The AIMA Canada Guide to Sound Practices for Disclosure and Promotion of Alternative Investments was developed over the past six months as a service for AIMA Canada members as well as for institutional and retail investors, investment managers, regulators and educational institutions.

It is available free of charge from AIMA Canada. For the purposes of the guide, alternative investments include hedge funds, fund of funds, and principal protected notes.

“The Guide is intended to promote sound disclosure and marketing practices in the rapidly growing Canadian alternative investment industry,” said AIMA Canada chairman Jim McGovern. Though the guide is not mandatory for AIMA members, McGovern said that there’s “nothing revolutionary” contained within it, and that members in good standing will adhere to it on their own accord.

“We don’t have the resources to police the industry,” said Gary Ostoich, member of the executive committee, AIMA Canada. “Our role is to educate our members and promote proper use of these products, and that’s what we’re focusing on.”

“The Guide will help to establish a recommended framework for appropriate disclosure in the marketing of alternative investment products which will be both important and timely for the alternative investment industry in this country,” Mr. McGovern said.
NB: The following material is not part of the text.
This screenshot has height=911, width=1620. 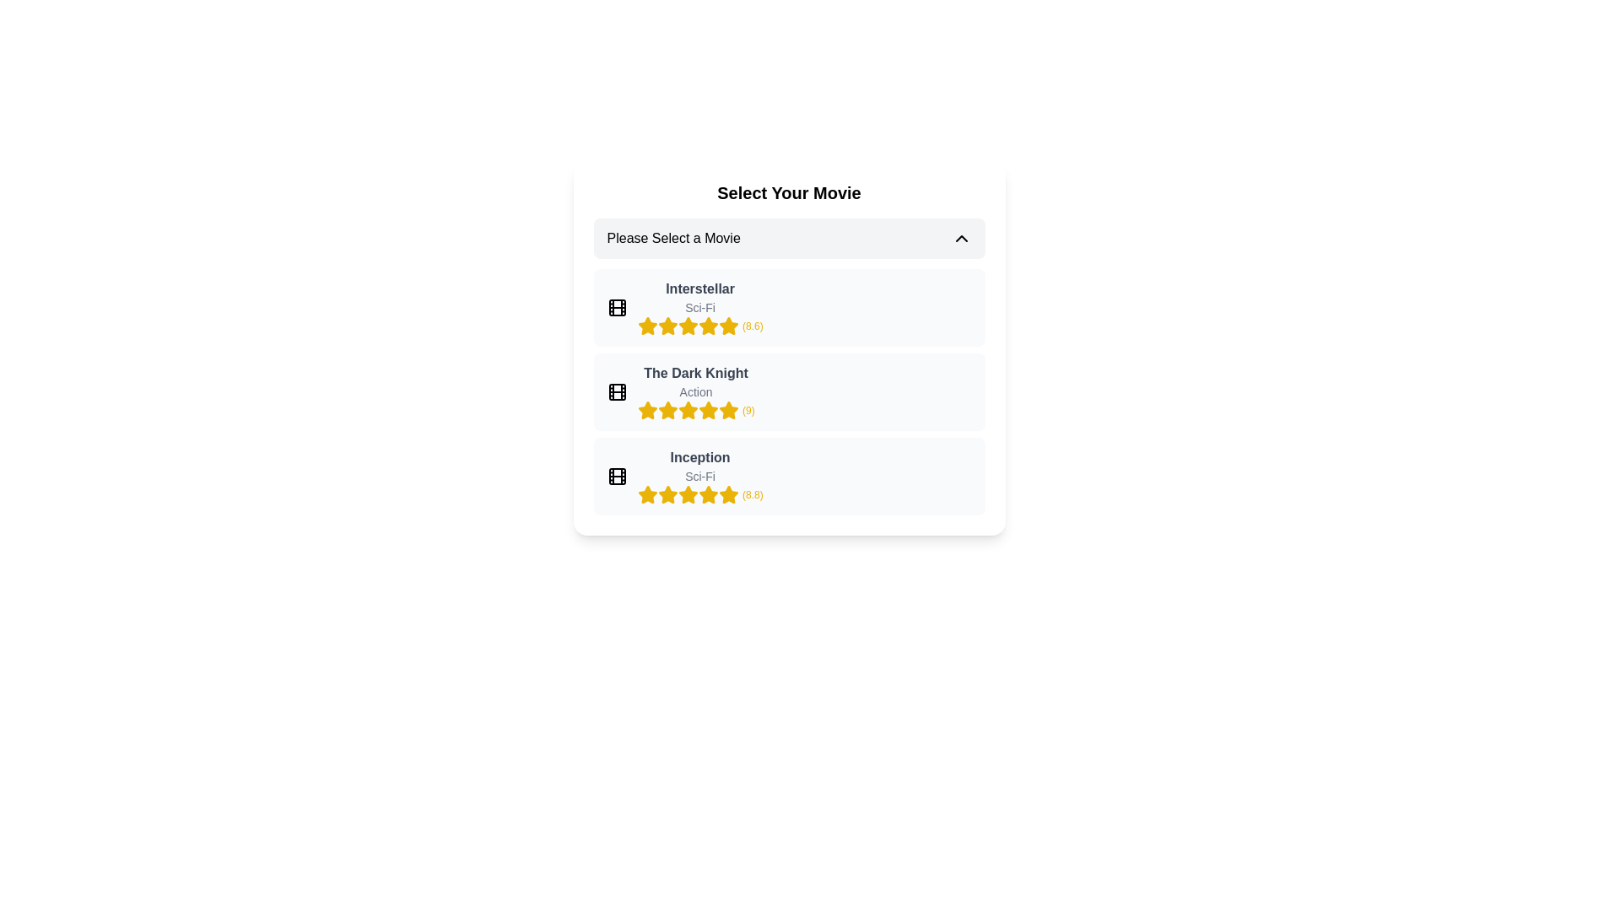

McGovern said that publication of the Guide “is another significant step in the development of the alternative investment industry in Canada which now accounts for more than $26 billion in assets under management.”
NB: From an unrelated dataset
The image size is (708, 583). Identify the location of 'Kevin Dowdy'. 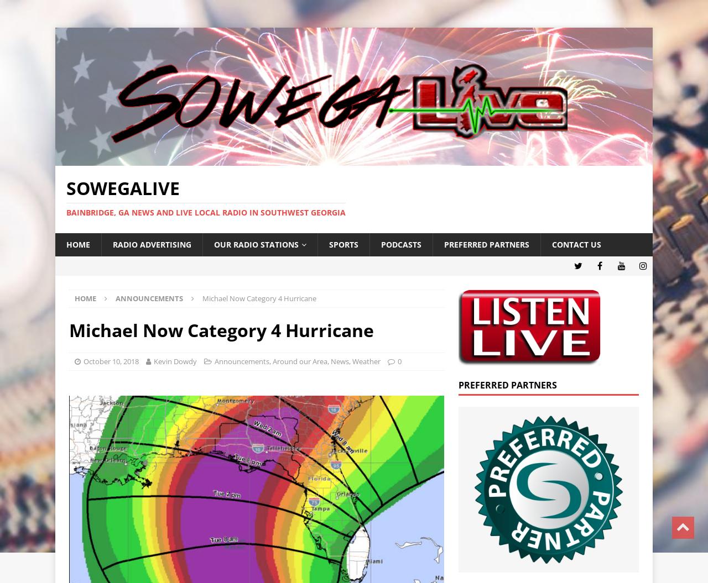
(175, 361).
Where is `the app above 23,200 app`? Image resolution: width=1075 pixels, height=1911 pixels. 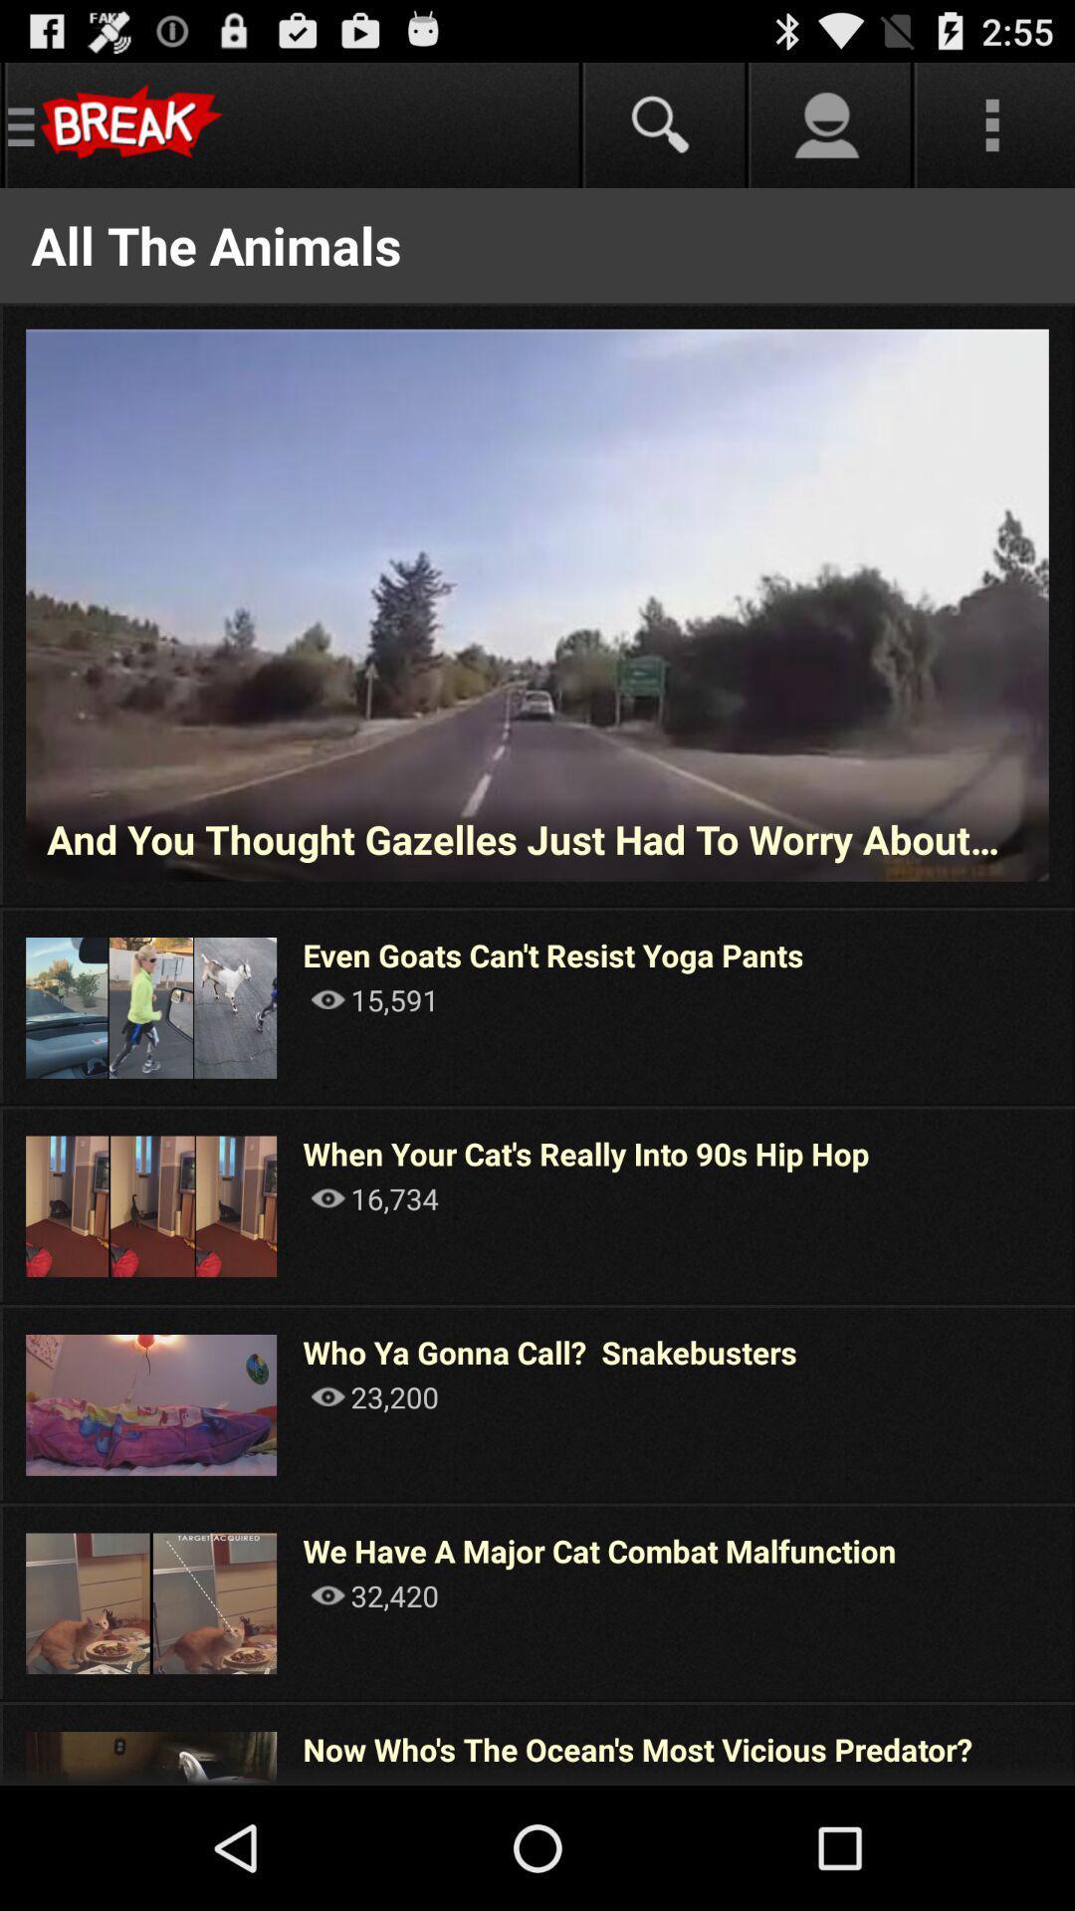
the app above 23,200 app is located at coordinates (549, 1351).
The guide has three major sections and extensive appendices. The main sections are: Legal and Regulatory Overview; Recommended General Disclosure Requirements in Offering Documentation; and Recommended Marketing and Presentation Disclosure Guidelines.

The last section in particular has garnered much attention in recent months in light of the investigation into hedge fund products offered by Portus Alternative Asset Management Inc. The section addresses calculating and presenting returns in line with industry standards; selecting a benchmark relevant to the strategy; disclosing fees and performance clearly and completely; reporting and advertising fund returns without being misleading.

“Paying attention to the small print is important,” says Andrew Doman, AIMA Canada secretary and COO of Toronto-based Abria Alternative Investments Inc. Doman says that reporting and advertising fund performance is particularly important, and clearer standards must exist as to not mislead investors. “What we’re promoting [in Section 3] is adherence to national instrument 81-105 so investors can compare apples to apples.”

NI 81-105 provides a set of ethical standards for investment management firms to follow when presenting their performance results to potential clients. It’s intended to provide greater uniformity and comparability among performance presentations and to allow investors to directly compare the performance of different investment managers.

The AIMA also introduced a 10-part investor “check-list”, which will be published in Advocis’ Best Practices guide.